## Exercice
Réécris les entrées depuis la ligne qui contient "Given: Click the Tách dòng label" jusqu'à celle qui contient "The width and height of the screenshot is (1176, 1023).", les deux comprises. Remplace "combo box" par "dropdown" et ne change rien d'autre.

## Entrées listées
★ ★ ★

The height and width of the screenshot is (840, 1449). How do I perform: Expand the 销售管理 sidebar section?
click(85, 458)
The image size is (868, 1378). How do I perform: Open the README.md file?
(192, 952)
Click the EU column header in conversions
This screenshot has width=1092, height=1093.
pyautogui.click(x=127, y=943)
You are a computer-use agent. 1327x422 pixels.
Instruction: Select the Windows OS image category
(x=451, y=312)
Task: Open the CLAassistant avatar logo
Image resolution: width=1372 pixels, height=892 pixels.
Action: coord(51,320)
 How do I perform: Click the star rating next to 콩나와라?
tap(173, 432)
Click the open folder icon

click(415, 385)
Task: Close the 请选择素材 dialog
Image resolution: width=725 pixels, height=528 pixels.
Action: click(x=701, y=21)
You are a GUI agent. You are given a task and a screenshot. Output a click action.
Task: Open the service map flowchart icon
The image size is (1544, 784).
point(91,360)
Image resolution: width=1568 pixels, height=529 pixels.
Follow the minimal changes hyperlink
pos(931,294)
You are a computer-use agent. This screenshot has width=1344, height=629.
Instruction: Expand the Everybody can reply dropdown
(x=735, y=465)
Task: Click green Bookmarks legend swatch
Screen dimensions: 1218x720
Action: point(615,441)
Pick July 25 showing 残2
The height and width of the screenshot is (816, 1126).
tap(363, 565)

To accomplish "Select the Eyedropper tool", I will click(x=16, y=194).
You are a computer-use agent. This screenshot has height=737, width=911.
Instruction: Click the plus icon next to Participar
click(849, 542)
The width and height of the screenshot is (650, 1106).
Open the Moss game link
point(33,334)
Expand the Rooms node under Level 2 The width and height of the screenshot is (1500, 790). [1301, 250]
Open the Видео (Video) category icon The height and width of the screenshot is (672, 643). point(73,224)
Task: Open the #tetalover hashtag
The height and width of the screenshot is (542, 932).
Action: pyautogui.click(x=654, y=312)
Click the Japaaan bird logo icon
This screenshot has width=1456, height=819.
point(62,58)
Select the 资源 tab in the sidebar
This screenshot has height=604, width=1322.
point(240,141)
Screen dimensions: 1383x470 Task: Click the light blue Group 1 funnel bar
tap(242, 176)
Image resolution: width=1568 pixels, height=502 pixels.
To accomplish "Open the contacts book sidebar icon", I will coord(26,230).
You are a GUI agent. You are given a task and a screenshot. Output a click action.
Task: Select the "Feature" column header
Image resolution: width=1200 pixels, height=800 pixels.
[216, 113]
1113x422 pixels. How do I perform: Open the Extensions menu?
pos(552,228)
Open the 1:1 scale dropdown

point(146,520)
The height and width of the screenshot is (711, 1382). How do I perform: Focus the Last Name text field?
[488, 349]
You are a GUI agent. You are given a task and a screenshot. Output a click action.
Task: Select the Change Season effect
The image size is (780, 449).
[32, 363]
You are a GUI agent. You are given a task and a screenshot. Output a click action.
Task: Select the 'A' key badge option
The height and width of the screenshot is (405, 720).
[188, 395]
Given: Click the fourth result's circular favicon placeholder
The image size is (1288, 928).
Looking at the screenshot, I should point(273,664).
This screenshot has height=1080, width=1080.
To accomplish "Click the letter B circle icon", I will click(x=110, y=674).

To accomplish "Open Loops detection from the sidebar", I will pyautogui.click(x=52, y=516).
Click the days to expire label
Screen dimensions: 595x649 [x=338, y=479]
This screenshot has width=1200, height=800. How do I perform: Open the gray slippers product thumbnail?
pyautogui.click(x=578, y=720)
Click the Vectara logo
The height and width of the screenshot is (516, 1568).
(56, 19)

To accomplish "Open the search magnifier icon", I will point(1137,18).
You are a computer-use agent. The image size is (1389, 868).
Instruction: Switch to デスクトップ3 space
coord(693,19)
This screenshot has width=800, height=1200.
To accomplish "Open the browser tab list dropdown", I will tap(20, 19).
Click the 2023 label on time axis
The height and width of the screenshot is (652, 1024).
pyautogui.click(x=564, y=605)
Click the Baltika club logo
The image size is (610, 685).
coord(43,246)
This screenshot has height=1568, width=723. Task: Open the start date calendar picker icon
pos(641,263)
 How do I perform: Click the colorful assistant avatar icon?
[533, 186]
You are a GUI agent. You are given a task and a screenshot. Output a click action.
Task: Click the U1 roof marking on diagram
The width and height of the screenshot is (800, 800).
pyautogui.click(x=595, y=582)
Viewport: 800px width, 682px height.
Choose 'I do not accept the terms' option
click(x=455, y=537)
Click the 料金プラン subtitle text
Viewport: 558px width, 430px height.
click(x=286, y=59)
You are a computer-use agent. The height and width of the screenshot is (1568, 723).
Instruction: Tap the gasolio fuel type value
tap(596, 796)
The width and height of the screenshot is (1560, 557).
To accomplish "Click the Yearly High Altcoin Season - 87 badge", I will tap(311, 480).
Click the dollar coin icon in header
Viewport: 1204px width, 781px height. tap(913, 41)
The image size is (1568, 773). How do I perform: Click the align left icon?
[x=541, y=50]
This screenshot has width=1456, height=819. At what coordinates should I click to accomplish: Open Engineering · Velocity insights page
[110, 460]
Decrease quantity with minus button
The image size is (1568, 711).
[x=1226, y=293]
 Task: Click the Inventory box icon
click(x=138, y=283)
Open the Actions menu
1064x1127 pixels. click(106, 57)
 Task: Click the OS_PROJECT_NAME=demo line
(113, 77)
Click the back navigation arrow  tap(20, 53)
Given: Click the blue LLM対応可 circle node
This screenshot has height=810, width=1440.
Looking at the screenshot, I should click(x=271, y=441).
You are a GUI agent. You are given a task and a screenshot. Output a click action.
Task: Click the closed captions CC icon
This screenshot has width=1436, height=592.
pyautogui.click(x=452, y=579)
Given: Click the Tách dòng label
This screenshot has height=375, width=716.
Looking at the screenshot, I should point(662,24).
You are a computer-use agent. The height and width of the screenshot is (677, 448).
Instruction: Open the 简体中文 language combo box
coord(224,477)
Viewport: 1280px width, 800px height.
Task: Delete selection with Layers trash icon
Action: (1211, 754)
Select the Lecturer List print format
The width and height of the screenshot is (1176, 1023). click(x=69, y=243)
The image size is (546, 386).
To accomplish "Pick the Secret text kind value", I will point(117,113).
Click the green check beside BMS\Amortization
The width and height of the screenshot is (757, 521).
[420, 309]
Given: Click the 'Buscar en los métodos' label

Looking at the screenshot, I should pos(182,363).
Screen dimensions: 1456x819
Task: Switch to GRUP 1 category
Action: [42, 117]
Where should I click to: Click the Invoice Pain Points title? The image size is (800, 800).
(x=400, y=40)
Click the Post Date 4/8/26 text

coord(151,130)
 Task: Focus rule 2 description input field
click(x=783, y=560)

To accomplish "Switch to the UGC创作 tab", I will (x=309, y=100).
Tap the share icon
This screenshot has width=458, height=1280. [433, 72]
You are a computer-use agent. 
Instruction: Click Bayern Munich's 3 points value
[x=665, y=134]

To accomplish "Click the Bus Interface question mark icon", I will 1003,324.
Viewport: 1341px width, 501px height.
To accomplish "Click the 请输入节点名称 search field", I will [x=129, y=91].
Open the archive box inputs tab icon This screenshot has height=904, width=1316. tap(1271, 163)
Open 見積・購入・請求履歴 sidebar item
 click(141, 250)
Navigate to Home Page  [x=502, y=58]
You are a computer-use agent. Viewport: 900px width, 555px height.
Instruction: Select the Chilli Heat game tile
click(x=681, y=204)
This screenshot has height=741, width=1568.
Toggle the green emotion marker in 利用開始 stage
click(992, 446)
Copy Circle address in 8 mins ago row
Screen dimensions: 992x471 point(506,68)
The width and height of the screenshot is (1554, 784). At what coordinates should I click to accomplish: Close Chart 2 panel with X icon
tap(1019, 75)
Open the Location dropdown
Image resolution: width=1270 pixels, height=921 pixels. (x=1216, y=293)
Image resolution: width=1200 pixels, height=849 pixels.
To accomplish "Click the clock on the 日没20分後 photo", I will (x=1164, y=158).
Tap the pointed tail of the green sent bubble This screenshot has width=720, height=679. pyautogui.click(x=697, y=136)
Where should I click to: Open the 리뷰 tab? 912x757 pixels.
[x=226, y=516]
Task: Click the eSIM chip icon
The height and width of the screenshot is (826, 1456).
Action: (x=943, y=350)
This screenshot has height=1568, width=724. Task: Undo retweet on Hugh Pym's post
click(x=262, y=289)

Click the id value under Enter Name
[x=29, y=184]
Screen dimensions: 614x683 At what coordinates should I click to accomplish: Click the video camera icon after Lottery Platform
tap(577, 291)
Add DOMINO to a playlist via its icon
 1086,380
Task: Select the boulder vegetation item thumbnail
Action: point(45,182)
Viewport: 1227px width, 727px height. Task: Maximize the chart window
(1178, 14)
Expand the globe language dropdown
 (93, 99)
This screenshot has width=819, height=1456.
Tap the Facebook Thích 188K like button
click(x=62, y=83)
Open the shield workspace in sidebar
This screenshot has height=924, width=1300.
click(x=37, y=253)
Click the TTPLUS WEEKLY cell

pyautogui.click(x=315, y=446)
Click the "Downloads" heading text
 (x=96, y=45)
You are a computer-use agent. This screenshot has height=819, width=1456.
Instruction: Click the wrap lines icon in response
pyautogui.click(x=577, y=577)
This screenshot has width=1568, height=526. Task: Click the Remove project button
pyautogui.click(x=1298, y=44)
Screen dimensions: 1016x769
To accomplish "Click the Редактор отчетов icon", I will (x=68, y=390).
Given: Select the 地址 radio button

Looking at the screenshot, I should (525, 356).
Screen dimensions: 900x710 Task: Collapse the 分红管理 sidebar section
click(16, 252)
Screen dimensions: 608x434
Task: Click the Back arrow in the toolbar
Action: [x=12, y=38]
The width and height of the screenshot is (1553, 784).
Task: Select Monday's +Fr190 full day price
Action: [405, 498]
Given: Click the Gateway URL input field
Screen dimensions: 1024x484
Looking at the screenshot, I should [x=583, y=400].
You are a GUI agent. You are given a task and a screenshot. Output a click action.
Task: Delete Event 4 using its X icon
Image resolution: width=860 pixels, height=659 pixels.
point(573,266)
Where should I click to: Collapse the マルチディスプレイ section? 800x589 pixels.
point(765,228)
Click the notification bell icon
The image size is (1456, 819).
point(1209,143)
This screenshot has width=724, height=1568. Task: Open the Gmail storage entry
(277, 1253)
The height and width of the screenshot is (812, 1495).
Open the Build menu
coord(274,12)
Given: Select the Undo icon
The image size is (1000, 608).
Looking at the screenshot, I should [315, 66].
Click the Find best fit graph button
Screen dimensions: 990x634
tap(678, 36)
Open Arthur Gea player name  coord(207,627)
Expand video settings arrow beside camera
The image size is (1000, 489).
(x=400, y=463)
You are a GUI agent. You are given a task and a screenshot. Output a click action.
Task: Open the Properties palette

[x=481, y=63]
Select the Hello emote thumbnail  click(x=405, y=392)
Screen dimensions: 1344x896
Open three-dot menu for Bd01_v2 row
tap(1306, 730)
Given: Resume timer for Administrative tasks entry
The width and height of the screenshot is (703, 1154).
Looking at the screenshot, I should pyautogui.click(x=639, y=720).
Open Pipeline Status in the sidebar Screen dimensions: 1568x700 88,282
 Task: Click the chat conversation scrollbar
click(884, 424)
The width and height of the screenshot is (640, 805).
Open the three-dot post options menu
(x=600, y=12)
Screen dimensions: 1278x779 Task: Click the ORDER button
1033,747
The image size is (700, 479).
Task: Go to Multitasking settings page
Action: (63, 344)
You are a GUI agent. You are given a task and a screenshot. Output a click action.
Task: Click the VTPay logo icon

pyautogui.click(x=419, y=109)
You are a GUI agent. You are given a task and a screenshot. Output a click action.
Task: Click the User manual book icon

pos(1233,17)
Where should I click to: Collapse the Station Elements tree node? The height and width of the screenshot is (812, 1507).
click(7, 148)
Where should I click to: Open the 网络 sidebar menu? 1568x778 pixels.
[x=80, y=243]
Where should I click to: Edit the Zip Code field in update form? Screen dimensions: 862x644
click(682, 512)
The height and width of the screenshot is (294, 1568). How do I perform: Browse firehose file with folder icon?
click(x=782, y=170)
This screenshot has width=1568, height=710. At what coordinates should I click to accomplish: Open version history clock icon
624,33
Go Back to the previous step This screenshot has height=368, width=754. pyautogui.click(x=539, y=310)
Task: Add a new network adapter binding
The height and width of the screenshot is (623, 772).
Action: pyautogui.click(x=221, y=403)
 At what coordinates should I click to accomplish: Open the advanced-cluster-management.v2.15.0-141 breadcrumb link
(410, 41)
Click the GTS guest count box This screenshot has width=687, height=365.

★ ★ ★

## Réponse
Given: Click the Tách dòng label
This screenshot has height=375, width=716.
Looking at the screenshot, I should point(662,24).
You are a computer-use agent. The height and width of the screenshot is (677, 448).
Instruction: Open the 简体中文 language dropdown
coord(224,477)
Viewport: 1280px width, 800px height.
Task: Delete selection with Layers trash icon
Action: (1211, 754)
Select the Lecturer List print format
The width and height of the screenshot is (1176, 1023). click(x=69, y=243)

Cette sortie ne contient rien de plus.